**Given task**
Can you print the stretch of material from its very start through the line containing "point(124,473)", both ends included, without changing a character?

--- START Data provided ---

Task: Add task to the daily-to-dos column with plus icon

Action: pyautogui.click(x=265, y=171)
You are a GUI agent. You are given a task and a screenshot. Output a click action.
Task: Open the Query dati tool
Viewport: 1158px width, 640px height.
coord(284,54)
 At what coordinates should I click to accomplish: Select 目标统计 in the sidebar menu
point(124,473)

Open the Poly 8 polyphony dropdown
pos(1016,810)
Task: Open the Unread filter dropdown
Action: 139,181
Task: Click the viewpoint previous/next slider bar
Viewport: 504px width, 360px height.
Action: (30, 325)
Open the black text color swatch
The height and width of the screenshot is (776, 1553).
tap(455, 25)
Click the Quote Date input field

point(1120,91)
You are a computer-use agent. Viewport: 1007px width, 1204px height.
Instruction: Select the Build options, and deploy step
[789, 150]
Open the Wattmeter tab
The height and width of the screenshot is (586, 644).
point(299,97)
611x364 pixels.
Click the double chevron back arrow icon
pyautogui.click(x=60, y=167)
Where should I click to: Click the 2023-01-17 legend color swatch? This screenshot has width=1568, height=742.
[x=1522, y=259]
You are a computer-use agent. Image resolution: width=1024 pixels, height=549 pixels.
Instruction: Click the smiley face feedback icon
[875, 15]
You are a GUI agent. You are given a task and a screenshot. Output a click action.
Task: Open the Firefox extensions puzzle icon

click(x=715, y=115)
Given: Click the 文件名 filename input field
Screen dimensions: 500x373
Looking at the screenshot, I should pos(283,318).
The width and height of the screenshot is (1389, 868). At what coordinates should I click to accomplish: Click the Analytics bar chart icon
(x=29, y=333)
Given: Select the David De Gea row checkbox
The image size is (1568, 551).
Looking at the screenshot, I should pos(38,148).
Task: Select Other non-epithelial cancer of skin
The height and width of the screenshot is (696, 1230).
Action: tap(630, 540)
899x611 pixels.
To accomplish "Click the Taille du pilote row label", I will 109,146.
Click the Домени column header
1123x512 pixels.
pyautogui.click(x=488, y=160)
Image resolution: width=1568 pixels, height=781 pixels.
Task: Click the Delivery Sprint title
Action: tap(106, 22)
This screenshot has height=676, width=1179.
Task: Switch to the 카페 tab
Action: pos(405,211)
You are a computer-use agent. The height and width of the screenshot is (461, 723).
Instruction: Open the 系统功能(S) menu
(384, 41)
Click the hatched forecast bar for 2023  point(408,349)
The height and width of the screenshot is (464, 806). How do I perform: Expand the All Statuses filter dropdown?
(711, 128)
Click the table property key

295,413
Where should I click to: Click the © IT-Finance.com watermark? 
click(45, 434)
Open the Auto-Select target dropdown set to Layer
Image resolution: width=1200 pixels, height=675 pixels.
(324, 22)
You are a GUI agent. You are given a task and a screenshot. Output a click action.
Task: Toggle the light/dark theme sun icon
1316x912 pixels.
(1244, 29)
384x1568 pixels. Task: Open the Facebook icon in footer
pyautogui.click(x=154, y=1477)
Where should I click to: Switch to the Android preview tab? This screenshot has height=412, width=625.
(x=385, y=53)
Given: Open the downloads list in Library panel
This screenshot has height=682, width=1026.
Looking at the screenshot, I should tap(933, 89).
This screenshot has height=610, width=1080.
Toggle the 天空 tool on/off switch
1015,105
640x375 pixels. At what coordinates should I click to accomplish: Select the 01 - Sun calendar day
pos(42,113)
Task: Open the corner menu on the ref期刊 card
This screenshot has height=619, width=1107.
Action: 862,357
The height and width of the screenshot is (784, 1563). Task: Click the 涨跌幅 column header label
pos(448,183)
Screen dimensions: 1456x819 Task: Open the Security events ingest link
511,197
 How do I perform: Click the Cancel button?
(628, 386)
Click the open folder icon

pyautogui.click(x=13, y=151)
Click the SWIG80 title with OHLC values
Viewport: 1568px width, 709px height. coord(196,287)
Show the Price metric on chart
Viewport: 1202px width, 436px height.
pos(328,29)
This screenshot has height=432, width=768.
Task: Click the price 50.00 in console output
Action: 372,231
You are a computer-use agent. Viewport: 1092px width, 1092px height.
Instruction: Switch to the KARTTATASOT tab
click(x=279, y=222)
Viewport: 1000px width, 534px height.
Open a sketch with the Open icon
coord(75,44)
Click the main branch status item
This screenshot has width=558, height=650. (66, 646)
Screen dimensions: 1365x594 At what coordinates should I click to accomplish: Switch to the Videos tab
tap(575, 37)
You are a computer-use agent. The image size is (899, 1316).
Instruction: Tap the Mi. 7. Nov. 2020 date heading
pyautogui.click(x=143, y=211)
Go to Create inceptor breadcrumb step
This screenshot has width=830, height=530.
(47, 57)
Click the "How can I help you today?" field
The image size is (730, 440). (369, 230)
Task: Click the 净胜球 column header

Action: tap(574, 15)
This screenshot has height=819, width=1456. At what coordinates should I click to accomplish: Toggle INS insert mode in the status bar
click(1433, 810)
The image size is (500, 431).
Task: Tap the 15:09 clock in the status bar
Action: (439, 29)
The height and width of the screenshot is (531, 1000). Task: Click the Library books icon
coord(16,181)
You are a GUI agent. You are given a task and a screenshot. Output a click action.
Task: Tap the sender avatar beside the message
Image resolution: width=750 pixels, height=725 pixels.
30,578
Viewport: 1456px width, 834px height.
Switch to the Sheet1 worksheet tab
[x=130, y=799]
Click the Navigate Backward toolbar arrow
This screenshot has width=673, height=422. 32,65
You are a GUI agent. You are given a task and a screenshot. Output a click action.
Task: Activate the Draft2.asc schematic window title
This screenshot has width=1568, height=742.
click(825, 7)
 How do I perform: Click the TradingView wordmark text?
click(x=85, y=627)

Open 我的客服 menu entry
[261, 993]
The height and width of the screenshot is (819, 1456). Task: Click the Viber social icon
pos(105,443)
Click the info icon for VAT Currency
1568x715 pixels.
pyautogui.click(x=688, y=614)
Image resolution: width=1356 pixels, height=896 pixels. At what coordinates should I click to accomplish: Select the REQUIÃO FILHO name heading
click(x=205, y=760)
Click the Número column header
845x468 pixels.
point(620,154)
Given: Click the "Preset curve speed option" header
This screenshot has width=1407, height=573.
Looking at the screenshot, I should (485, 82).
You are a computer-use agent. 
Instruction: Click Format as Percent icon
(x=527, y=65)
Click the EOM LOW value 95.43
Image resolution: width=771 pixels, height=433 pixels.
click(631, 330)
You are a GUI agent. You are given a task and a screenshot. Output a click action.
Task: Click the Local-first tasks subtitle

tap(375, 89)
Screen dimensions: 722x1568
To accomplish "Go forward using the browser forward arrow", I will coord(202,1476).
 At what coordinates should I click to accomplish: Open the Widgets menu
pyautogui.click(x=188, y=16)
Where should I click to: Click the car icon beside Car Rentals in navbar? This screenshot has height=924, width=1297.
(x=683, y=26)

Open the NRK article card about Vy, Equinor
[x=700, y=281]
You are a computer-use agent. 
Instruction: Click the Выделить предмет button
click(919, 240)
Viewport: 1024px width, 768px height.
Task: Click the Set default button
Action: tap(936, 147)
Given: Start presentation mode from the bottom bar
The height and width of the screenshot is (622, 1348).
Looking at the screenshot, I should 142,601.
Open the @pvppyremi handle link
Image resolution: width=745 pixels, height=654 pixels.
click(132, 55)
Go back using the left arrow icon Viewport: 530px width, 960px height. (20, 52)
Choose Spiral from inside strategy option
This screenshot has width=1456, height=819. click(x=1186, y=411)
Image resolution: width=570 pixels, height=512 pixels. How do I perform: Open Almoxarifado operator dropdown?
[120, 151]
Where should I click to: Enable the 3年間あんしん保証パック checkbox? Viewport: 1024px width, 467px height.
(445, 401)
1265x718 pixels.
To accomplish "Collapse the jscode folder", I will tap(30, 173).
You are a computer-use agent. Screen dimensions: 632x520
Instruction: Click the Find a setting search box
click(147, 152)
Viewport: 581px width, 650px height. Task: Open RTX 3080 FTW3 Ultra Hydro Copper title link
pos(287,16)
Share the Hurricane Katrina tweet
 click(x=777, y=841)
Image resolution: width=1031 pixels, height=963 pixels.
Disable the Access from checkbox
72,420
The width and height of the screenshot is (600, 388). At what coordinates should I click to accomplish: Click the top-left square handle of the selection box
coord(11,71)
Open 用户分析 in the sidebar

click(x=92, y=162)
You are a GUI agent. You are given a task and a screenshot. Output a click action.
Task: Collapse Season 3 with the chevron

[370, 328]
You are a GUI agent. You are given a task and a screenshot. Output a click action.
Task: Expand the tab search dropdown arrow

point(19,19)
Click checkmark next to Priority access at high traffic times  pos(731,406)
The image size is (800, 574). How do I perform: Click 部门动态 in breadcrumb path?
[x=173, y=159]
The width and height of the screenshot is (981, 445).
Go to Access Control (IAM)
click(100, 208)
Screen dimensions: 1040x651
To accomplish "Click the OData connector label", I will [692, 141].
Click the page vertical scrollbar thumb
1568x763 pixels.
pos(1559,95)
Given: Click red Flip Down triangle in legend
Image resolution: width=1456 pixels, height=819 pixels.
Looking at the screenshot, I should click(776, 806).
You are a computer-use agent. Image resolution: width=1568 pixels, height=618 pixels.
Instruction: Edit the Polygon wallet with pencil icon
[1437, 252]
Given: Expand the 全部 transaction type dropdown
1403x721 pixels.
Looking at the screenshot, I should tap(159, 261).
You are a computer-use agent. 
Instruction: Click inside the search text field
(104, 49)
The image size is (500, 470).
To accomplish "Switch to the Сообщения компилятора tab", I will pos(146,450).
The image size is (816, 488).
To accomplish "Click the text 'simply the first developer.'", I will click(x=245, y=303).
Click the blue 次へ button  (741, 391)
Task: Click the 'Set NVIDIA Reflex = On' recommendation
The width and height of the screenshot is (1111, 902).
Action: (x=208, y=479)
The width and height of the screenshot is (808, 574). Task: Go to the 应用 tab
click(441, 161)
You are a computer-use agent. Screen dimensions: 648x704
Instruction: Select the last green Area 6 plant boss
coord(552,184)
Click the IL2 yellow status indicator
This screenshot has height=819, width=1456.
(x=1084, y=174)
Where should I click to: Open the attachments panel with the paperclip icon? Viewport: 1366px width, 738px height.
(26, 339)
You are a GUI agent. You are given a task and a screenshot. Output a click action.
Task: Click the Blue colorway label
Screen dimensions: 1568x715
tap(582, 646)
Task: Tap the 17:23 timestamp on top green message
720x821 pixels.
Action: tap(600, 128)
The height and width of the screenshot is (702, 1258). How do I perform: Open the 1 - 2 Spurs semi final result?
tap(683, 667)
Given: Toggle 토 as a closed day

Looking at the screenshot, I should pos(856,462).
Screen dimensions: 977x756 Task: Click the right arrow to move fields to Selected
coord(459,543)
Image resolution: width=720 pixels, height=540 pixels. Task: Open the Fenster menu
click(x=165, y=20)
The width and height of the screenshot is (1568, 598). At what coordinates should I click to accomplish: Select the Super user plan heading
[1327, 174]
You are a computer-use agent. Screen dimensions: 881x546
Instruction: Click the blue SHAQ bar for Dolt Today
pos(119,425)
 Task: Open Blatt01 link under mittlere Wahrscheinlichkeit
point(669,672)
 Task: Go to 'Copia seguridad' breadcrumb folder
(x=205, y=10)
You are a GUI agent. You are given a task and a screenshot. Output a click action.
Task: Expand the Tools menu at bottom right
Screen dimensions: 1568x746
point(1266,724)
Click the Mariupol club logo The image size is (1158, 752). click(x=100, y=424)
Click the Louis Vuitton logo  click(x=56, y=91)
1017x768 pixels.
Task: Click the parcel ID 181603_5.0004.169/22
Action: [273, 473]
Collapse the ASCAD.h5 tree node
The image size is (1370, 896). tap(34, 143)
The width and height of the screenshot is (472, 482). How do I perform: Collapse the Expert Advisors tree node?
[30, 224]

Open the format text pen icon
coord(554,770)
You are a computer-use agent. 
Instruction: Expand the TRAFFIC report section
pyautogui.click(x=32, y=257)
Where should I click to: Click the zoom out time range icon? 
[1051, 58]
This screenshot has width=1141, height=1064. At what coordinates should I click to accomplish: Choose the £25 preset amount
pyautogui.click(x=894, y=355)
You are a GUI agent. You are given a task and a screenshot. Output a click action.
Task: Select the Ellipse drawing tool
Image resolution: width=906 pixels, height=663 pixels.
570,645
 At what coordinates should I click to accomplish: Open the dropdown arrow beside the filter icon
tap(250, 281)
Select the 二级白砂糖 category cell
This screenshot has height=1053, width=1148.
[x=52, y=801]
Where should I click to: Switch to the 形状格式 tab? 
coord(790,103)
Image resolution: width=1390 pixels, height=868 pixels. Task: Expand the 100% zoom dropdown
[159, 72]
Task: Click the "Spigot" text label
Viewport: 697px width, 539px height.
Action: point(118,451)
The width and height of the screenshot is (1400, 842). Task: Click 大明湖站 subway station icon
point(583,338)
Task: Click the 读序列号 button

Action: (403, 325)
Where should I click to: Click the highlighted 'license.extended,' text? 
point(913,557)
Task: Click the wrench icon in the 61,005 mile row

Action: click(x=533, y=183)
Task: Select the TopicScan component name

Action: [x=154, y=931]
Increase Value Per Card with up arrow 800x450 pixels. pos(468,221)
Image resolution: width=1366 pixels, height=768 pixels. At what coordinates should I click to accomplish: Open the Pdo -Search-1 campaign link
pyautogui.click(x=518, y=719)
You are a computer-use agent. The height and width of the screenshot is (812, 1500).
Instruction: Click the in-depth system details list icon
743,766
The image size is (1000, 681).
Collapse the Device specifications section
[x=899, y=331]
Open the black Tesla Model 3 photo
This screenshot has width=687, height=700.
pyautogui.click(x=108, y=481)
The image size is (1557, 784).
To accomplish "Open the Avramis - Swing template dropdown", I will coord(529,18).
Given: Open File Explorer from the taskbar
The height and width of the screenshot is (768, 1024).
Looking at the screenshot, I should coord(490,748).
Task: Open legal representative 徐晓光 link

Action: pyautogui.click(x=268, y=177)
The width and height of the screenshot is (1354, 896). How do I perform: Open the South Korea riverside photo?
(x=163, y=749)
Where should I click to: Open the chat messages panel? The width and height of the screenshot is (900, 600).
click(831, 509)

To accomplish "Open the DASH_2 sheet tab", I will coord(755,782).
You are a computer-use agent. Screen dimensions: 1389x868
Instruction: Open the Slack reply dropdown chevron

--- END Data provided ---

**Exercise result**
Task: Add task to the daily-to-dos column with plus icon

Action: pyautogui.click(x=265, y=171)
You are a GUI agent. You are given a task and a screenshot. Output a click action.
Task: Open the Query dati tool
Viewport: 1158px width, 640px height.
coord(284,54)
 At what coordinates should I click to accomplish: Select 目标统计 in the sidebar menu
point(124,473)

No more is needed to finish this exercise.